Plaque Psoriasis Vulgaris Clinical Trial
Official title:
A Phase I Randomized Single-blind Placebo-controlled 2-part Study to Assess the Safety, Tolerability and Pharmacokinetics and Pharmacodynamics of AZD0284 Following Single and Multiple Ascending Dose Administration to Healthy Subjects
Plaque psoriasis vulgaris is a chronic inflammatory skin disorder, affecting 1-3% of the population in Europe and the United States of America (USA) and represents one of the most prevalent immune inflammatory diseases. AZD0284 is a potent selective inverse agonist of RORg, which is being developed for the management of psoriasis.
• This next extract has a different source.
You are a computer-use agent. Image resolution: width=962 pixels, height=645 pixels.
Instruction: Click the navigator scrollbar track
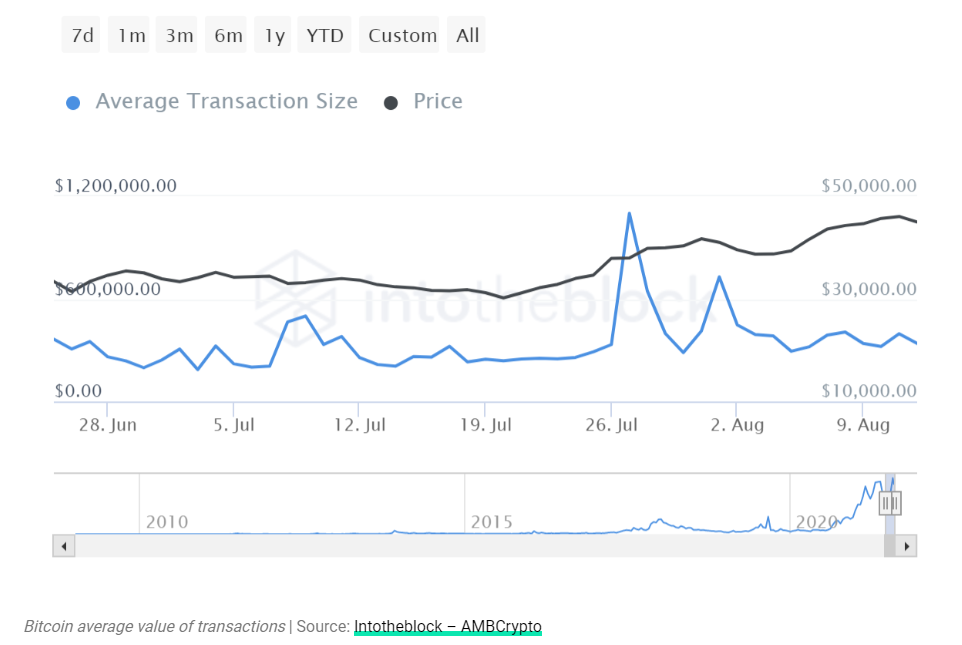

The current Phase 1 study investigates the safety, tolerability, food effect, pharmacokinetic (PK) and pharmacodynamic (PD) properties of single and repeated doses of AZD0284. The study will be conducted in healthy subjects. The study will be divided into 2 parts: Part 1 (SAD) and Part 2 (MAD), with Part 1 being split into 2 sub-parts: 1A (fasting) and 1B (fed). The results from this study will form the basis for decisions on future studies. The study will help to identify appropriate, well-tolerated doses that can be administered in subsequent studies in patients with psoriasis.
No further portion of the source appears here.